Echoing Bush messaging, Gergen called Iraq part of the "war on terrorism"
While commenting for CNN on President Bush's inauguration speech, former presidential adviser David R. Gergen  mouthed the administration line on Iraq and terrorism, referring to the Iraq invasion and the toppling of dictator Saddam Hussein as part of the "war on terrorism." In fact, the "war on terrorism," launched in the wake of the 9-11 terrorist attacks, is linked to Iraq and Saddam primarily through Bush administration messaging and the administration's own actions.
On January 14, The Washington Post reported  that according to a newly released paper  from the National Intelligence Council (the CIA director's think tank), "Iraq has replaced Afghanistan as the training ground for the next generation of 'professionalized' terrorists." The prevalence of terrorists in Iraq is a recent occurrence:
[T]he CIA said Saddam Hussein had only circumstantial ties with several al Qaeda members. Osama bin Laden rejected the idea of forming an alliance with Hussein and viewed him as an enemy of the jihadist movement because the Iraqi leader rejected radical Islamic ideals and ran a secular government.
As the Post reported, the U.S.-led invasion of Iraq itself triggered an influx of foreign terrorists:
[A]s instability in Iraq grew after the toppling of Hussein, and resentment toward the United States intensified in the Muslim world, hundreds of foreign terrorists flooded into Iraq across its unguarded borders. They found tons of unprotected weapons caches that, military officials say, they are now using against U.S. troops.
Throughout the 2004 presidential campaign, the Bush-Cheney campaign repeatedly asserted that Iraq was a central front in the war on terrorism, but offered no concrete evidence that Saddam had ever perpetrated or supported anti-U.S. terrorism. Indeed, the 9-11 Commission concluded  that Iraq had no "collaborative operational relationship" with Al Qaida. Nonetheless, Gergen apparently accepted the administration's claims of a connection between Iraq and the war on terrorism, without noting the irony that it is one created largely by the administration's own actions.

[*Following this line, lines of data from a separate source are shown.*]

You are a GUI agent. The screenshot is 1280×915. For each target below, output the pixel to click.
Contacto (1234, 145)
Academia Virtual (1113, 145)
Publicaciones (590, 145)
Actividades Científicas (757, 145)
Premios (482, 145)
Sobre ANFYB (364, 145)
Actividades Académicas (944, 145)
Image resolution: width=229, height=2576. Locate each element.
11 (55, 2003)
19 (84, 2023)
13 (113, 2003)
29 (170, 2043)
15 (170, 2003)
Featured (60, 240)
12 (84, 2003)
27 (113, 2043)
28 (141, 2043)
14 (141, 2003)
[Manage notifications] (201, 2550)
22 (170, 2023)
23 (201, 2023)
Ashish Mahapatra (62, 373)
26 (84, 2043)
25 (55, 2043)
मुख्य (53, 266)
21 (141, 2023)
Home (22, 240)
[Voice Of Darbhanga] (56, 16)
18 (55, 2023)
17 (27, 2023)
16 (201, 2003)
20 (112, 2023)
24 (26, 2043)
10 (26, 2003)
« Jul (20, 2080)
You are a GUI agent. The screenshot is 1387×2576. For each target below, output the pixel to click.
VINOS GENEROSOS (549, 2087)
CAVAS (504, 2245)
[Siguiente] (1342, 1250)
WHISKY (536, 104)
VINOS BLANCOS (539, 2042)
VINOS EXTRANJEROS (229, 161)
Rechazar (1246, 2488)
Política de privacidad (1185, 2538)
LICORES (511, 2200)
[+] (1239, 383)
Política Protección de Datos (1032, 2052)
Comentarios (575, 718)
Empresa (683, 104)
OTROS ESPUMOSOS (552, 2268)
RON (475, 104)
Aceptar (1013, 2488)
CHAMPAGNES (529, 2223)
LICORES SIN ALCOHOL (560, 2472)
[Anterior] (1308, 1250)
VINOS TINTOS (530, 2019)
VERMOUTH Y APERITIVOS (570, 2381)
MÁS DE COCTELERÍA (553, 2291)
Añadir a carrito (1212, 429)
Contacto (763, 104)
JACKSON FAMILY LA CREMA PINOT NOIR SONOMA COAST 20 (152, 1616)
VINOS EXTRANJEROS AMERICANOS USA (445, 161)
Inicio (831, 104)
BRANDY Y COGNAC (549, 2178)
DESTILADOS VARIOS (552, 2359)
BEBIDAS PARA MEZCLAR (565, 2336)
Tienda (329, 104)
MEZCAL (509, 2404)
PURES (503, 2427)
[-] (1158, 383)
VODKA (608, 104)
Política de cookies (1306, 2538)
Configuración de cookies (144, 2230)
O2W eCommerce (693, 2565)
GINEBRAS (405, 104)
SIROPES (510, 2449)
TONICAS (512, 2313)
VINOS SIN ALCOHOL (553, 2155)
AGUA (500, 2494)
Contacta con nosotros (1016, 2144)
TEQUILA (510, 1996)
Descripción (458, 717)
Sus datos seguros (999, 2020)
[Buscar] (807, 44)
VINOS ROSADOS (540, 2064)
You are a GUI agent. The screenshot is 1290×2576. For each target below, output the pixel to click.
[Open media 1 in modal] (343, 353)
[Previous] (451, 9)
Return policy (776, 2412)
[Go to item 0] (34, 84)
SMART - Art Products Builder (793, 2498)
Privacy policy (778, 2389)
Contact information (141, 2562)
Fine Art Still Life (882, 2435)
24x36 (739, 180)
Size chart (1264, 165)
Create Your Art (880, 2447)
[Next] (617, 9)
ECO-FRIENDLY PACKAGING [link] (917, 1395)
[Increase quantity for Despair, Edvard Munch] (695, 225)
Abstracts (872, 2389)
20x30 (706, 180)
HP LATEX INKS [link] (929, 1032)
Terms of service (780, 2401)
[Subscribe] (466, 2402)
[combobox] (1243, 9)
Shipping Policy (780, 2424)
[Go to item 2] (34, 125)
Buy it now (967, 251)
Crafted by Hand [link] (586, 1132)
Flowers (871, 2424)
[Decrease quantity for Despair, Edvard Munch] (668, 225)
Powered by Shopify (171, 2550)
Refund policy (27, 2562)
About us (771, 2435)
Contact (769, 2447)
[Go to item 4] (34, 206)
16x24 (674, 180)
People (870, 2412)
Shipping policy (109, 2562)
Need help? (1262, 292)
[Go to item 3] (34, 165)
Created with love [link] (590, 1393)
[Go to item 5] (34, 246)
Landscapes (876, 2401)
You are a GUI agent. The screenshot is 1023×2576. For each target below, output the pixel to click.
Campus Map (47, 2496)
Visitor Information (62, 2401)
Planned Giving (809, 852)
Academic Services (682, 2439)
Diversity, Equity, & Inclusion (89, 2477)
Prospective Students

From CNN's January 20 coverage of Bush's second Inauguration Day:
GERGEN (commenting on Bush's inaugural address): His [Bush's] first priority is clearly the war on terrorism and an expansive, aggressive war on terrorism. His second priority is domestic legislation and third, and, oh, by the way, is trying to heal the division of the country -- very different from what we thought. Historically significant because I think he's revealed to us today his strategy to win the war on terrorism is far more ambitious than we ever imagined. It is not simply going after Iraq and getting rid of Saddam, nor is it simply going after Al Qaida. It is, rather, to expand and extend liberty across much of the world.